White Encrusting Zoanthid

White Encrusting Zoanthid Anguilla
Stuart Wynne 31st July 2019 No Comments

You can be forgiven if you mistakenly think the White Encrusting Zoanthid (Palythoa caribbaeorum) is a type of coral, as it looks remarkably similar to large polyp species such as Great Star Coral (Montastraea cavernosa). As members of the phylum Cnidaria both zoanthids and corals are closely related, even more so as both also belong to the same Class; Athozoa…..and even more so beyond that as they both belong to the same subclass; Hexacorallia. Ok, now that the nerdy stuff explaining why they look so similar has been dealt with, lets get back to what White Encrusting Zoanthids are all about.

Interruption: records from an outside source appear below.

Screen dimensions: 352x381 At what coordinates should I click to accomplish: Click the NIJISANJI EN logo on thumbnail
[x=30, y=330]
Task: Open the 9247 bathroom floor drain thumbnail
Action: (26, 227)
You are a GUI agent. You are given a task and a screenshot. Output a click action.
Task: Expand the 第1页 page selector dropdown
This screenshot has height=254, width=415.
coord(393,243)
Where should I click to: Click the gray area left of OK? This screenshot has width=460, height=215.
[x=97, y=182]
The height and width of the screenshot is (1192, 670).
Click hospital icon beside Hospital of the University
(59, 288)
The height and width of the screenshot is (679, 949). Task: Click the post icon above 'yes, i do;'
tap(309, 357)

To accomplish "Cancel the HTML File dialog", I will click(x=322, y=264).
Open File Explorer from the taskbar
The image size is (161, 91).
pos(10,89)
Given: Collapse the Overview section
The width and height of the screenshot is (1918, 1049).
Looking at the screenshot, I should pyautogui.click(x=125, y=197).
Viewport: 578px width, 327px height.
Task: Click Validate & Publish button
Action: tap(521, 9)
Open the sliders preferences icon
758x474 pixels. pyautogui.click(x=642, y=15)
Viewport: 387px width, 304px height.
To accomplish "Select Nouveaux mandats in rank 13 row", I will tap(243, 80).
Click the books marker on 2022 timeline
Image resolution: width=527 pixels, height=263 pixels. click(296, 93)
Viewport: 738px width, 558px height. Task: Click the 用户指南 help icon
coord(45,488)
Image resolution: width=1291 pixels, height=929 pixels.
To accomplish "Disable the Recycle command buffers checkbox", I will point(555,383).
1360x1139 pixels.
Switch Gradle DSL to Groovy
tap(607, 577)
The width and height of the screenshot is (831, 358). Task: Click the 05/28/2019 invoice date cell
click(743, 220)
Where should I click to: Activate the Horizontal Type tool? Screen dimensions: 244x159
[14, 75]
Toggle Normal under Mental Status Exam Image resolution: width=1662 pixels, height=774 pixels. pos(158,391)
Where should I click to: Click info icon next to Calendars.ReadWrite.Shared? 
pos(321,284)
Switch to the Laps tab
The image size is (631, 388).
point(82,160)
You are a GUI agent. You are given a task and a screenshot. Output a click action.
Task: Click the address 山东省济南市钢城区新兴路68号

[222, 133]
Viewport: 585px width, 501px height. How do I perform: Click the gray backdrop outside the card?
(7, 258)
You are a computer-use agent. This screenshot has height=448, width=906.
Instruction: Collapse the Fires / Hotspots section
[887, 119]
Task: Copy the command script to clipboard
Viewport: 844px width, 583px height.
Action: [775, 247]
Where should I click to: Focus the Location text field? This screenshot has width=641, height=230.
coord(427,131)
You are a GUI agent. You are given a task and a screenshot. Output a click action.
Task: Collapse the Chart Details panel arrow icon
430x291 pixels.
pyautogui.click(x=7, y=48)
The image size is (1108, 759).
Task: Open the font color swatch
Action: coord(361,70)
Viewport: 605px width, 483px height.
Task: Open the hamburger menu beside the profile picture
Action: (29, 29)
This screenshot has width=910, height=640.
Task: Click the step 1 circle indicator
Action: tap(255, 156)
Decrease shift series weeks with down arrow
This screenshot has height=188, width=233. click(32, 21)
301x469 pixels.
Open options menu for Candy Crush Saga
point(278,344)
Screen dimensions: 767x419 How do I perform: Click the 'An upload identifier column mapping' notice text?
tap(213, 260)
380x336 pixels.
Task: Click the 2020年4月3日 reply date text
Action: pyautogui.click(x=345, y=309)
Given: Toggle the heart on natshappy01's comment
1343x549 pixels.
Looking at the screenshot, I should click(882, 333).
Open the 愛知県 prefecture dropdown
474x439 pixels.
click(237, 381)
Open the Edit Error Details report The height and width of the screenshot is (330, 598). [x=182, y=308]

Like all Cnidarians, White Encrusting Zoanthids have tentacles laced with stinging cells that are used to catch and kill prey that drifts within reach. Interestingly, the toxin used by this species is reportedly highly poisonous (known as Palytoxin) , and is considered to be one of the most toxic non-protein substances known. So look but don’t touch! In terms of habitat, the White Encrusting Zoanthid lives in colonies that encrust hard substrates, sometimes forming extensive mats over rocky areas. In the pictured colony, the zoanthids are encrusting the skeletal remains of an Elkhorn Coral stump

Something that also sets this species apart from the corals is its conservation status. The delicate corals are in a bad way these days around the world, suffering from a variety of anthropological stressors (water quality, ocean warming, coastal development, trampling, etc); but the White Encrusting Zoanthid seems immune to this, and in fact may even benefit from the demise of corals by having more available substrate to colonise. This may sound like a silver lining, but it is more complex than that, as unfortunately the zoanthids don’t secrete a calcium carbonate skeleton, and so do not contribute to the reef structure. In time, if it were only down to the zoanthids, the reef structures that have taken millennia to build would slowly erode away. Not good!

Originally posted on Instagram @sea_anguilla with the text: Easily confused as a hard coral, White Encrusting Zoanthids differ from their cousins by having no internal skeleton. They can at times be so locally abundant that some areas are almost entirely covered in them with only a few patches of bare rock exposed.